Silicon Dale

Geo-Data Transfer Standards

Since the early days of computing there has been a requirement for data communication between one computer and another, and between one hardware/software environment and another.

The main problems can be divided into:

  1. physical hardware - hardware communication
  2. communication from one operating system to another
  3. binary or text encoding standards
  4. communication of semantic information

The means to handle hardware and operating-system levels of data transfer have always been in the realm of computer industry standards. Until the early 1980s the only generally accepted medium for such transfer was the 9-track 1/2-inch magnetic tape. This came in standard lengths of up to 2400 feet (the familiar 12-inch spools). Unfortunately, although the physical form of this medium was fixed, the format of data on it was not. Data could be organised in blocks of any length, with inter-block gaps. Within data blocks, the data actually stored could be encoded in many different ways - text using EBCDIC or BCD encoding for example, or binary using proprietary encoding methods. In the early 1980s there was a trend towards more compact media with development of the 5-1/4-inch floppy disk. Unfortunately, microcomputer manufacturers defined an enormous number of different formats for mapping data on to such disks, and it was only with the introduction of the IBM Personal Computer that some order came in the form of a de facto standard: Microsoft DOS. However, this still left the users of mainframes, minicomputers, Unix-based graphics workstations, and Apple computers out in the cold. In the 1990s this problem was largely solved with the rapid expansion of the Internet. There are still, of course huge problems in binary data transfer from one computing environment to another, but the Internet does at least provide a common medium for transfer of text-encoded data.

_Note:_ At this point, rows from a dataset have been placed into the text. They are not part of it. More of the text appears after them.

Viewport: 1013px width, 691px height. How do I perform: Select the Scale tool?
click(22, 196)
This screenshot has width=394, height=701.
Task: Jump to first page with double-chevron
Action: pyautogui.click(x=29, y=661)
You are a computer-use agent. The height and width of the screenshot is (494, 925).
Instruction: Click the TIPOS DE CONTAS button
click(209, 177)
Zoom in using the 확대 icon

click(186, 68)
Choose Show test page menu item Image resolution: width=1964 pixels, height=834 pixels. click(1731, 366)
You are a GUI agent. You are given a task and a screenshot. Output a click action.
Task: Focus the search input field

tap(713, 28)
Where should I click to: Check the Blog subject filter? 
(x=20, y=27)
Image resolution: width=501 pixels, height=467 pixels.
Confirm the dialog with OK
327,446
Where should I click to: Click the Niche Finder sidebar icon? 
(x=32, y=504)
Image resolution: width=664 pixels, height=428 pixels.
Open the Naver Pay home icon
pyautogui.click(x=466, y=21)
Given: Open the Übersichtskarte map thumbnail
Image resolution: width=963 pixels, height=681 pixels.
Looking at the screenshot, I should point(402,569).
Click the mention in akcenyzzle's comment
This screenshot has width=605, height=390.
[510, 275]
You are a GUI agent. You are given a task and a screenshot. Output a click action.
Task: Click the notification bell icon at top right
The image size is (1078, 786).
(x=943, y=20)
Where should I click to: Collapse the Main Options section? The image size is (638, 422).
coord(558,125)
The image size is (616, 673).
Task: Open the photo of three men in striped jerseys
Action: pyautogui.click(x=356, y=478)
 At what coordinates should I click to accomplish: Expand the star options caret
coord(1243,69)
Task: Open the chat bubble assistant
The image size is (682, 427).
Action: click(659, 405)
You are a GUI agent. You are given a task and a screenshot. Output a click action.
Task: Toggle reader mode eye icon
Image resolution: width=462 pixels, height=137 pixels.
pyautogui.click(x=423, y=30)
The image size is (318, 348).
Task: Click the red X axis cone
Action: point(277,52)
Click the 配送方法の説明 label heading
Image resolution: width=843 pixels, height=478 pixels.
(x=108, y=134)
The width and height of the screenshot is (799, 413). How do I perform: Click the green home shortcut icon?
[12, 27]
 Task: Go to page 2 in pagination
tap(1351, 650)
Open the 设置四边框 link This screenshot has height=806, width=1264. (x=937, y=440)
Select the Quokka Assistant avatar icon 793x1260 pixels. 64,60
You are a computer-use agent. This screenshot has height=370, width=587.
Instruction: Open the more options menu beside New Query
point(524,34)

The problem of semantic-level transfer of geo-scientific data is one that has been of concern for very many years, and a variety of solutions have been proposed.

One of the earliest attempts was made by Dr Peter Sutterlin in 1975. In a sabbatical from his post at the University of Western Ontario, he was based for a year at the Atlas Computer Laboratory (now part of the Rutherford Appleton Laboratory) in England, where he developed the "Filematch" format for transfer of geological data between different data management systems. This was tested initially between his own system ‘SAFRAS' and the British Geological Survey system ‘G-EXEC', but then in a workshop towards the end of his sabbatical was also demonstrated to communicate between these and the USGS ‘GRASP' system, the French BRGM's ‘SIGMI' system, and the German ‘DASCH' system. Technically it was very successful. It was a text-encoding system designed for use on magnetic tapes as the transfer medium. Filematch encoded the data structure in a hierarchic numeric code which prefixed every data item, identifying its position in a data structure. Thus, since its structure was explicitly defined, data could be transferred among relational and CODASYL-standard or other hierarchic database systems. Filematch concentrated on the data structure since this was at that time the principal problem in transferring data from one system to another: the definition of data content was of much lesser concern at that time.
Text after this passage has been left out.